Una noche más en la red y Dedo Polvoriento ni siquiera habría sabido si tenía piernas. Le dolían tanto los huesos después de esa noche que, cuando Basta los condujo a la cripta, se movía como un anciano. Resa tropezó un par de veces en la escalera. Ella parecía sentirse peor, pero no se quejó, y cuando Basta la sujetó por el brazo después de resbalar en un escalón, se soltó y le dirigió una mirada tan gélida que el secuaz de Capricornio la dejó proseguir sola.
La cripta, situada debajo de la iglesia, era un lugar húmedo y frío, incluso cuando el sol, como ese día, derretía las tejas en los tejados. En las entrañas de la vieja iglesia olía a moho y a cagadas de ratón, y a otras cosas cuyo nombre Dedo Polvoriento prefería ignorar. Poco después de su llegada al pueblo abandonado, Capricornio había provisto de rejas las estrechas cámaras en cuyos sarcófagos de piedra dormían el sueño eterno sacerdotes olvidados.
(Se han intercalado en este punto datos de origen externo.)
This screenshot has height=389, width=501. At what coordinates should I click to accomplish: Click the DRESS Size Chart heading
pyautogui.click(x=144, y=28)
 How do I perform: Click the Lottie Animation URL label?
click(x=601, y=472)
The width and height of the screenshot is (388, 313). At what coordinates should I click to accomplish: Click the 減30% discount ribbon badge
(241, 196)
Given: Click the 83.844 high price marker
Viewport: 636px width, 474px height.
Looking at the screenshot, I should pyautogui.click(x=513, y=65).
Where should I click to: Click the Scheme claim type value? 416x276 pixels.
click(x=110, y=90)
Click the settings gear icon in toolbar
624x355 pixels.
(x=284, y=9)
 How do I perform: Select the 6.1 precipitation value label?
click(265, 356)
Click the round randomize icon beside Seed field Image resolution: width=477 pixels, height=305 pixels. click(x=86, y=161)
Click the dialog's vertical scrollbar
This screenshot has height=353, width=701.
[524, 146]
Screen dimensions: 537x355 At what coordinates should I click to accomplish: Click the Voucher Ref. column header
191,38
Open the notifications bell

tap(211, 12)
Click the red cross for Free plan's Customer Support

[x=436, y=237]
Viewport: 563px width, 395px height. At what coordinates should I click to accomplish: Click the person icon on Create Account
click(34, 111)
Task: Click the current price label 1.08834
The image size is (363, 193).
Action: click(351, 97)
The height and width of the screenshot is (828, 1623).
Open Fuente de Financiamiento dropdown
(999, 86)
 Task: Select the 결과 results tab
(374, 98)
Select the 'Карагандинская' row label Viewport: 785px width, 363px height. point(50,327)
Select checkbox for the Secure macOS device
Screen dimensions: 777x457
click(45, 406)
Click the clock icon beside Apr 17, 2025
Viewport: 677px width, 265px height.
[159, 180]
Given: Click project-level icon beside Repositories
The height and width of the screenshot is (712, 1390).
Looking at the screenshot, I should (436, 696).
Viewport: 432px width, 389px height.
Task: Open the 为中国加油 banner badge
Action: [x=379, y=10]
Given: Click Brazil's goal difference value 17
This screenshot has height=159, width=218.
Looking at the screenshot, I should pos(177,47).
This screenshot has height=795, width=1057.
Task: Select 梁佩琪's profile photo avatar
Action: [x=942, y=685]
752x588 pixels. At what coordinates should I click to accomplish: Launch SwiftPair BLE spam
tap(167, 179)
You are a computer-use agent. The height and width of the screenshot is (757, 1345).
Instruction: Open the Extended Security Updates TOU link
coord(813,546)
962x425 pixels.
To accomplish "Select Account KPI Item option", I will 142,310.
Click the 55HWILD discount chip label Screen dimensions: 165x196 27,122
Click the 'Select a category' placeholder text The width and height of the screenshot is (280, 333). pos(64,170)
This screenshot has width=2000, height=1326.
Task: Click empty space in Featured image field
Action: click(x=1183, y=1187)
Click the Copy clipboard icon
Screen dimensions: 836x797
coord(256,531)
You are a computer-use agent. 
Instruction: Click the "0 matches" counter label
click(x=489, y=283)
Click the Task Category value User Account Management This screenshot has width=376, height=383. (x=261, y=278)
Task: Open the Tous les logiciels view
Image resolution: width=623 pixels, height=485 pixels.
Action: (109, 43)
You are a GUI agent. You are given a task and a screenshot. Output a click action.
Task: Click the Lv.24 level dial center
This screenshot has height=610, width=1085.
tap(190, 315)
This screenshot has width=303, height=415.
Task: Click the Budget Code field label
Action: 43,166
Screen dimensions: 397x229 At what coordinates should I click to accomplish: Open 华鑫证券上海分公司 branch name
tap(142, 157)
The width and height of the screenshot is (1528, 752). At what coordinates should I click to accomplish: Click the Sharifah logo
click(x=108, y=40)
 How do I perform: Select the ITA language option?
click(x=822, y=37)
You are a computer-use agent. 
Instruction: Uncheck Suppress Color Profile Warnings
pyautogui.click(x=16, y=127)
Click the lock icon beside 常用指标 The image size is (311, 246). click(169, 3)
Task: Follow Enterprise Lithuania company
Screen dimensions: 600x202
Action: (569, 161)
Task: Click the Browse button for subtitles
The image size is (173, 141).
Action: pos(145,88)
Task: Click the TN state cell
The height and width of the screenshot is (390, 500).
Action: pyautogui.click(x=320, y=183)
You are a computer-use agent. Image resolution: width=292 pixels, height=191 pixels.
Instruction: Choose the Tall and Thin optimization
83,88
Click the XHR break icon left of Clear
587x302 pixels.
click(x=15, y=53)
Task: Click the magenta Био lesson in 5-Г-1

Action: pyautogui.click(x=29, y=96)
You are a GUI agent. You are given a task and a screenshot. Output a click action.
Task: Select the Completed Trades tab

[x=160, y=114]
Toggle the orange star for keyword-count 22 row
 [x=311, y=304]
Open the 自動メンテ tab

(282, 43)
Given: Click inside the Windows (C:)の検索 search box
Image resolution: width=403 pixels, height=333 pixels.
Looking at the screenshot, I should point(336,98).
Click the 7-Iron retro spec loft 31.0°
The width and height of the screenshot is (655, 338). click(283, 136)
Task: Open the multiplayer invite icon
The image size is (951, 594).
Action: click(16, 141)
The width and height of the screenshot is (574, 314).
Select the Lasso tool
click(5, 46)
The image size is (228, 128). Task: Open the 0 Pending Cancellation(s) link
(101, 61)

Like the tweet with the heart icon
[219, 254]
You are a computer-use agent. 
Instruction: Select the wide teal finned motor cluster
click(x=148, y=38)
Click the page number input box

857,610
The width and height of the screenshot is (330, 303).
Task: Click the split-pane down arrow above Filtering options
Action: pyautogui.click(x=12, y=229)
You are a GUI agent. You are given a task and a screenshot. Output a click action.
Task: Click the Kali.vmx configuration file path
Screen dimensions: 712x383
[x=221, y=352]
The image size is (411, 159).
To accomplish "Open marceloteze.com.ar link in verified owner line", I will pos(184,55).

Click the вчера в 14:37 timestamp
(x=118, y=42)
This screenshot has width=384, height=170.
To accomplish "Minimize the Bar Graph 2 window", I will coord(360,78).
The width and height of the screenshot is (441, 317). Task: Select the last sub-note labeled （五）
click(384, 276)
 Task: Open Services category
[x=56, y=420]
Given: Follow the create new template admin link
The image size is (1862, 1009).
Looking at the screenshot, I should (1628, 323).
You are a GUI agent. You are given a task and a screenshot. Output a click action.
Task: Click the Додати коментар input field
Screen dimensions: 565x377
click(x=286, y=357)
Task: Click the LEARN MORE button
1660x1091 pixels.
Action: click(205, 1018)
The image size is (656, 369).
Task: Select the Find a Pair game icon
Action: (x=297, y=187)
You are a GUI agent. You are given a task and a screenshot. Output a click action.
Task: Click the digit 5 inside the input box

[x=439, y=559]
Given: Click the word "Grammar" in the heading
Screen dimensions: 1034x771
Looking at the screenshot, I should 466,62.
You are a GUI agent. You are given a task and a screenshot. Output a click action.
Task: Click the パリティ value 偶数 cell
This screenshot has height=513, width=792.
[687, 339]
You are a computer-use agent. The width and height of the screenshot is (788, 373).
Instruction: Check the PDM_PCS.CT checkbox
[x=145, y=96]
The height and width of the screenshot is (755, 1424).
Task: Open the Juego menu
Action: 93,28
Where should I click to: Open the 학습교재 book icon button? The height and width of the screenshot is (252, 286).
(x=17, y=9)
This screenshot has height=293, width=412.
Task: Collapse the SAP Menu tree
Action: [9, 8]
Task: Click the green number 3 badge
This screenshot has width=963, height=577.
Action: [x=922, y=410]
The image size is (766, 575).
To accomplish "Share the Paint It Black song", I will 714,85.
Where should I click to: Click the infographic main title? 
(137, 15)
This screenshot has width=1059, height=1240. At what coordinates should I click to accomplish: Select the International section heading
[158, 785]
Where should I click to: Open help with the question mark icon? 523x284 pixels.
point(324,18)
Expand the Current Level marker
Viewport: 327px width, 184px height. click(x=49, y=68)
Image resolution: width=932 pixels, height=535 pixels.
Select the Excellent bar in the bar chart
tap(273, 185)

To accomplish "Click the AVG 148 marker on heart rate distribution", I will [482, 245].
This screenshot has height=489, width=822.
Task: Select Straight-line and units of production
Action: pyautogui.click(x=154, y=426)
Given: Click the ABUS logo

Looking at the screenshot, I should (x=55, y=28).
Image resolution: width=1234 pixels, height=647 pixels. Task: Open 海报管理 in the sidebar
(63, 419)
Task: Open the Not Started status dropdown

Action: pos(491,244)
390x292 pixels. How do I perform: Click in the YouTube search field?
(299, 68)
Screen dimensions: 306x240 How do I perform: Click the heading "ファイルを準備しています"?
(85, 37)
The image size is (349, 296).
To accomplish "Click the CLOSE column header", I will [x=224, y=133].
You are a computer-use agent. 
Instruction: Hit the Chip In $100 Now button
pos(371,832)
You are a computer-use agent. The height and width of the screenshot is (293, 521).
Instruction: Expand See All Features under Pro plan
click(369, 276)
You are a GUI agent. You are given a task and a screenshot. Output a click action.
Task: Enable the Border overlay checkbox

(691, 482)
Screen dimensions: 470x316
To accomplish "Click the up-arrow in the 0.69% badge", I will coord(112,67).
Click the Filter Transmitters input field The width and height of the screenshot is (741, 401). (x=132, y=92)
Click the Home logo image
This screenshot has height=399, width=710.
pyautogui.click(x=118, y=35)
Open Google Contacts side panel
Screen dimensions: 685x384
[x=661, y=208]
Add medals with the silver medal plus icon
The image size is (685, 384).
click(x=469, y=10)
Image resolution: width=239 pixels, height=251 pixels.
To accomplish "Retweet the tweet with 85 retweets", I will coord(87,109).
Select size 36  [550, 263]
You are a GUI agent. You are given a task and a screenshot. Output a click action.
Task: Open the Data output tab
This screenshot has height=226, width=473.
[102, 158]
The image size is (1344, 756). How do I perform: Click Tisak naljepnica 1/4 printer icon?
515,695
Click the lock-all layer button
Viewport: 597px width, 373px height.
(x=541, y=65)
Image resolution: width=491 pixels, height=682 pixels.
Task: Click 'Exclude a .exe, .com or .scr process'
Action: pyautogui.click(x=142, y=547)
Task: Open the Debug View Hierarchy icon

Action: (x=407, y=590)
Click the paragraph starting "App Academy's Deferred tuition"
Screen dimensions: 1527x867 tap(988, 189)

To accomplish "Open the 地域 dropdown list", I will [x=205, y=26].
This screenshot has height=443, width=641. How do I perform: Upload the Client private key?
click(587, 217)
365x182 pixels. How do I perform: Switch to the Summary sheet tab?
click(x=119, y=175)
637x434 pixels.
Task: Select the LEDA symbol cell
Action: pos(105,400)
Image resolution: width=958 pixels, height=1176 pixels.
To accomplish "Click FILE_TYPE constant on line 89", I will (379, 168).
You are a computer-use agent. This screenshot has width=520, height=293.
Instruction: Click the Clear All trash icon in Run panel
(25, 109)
—¿Hay algo más adecuado que obligar a los condenados a muerte a dormir encima de los sarcófagos? —había comentado entonces con una sonrisa. Tenía un sentido del humor muy peculiar.
Basta los empujó con impaciencia por los últimos peldaños. Tenía prisa por salir a la luz del día, alejarse de los muertos y de sus espíritus. Al colgar su linterna de un gancho y abrir la reja de la primera celda, su mano temblaba. Allí abajo no había luz eléctrica. Tampoco calefacción u otros adelantos de este mundo, sólo sarcófagos mudos y ratones que correteaban veloces por las desconchadas losas de piedra.
—¿Qué, no te apetece hacernos compañía? —preguntó Dedo Polvoriento cuando Basta los introdujo en la celda de un empellón. Tuvieron que encoger la cabeza. Casi no podían mantenerse erguidos bajo las viejas bóvedas—. Podríamos contarnos historias de fantasmas, he conocido algunas nuevas.
Basta gruñó como un perro.
—¡Para ti no necesitaremos sarcófago, dedo sucio! —exclamó mientras cerraba la reja.
—¡Cierto! Una urna quizás, un frasco de mermelada, pero seguro que sarcófago no. —Dedo Polvoriento se apartó un paso de la reja, quedando fuera del alcance de la navaja de Basta—. ¡Veo que llevas otro amuleto! —gritó. Basta ya casi había alcanzado la escalera—. ¿Otra pata de conejo? ¿No te he dicho que esos chismes atraen a las Damas Blancas? En nuestro viejo mundo se las podía ver, pero aquí esa ventaja práctica ha desaparecido. A pesar de todo siguen estando aquí, con sus cuchicheos y sus dedos helados.
Basta seguía en la escalera, los puños apretados, dándole la espalda. Dedo Polvoriento siempre se asombraba de lo fácil que resultaba aterrorizarlo con unas cuantas palabras.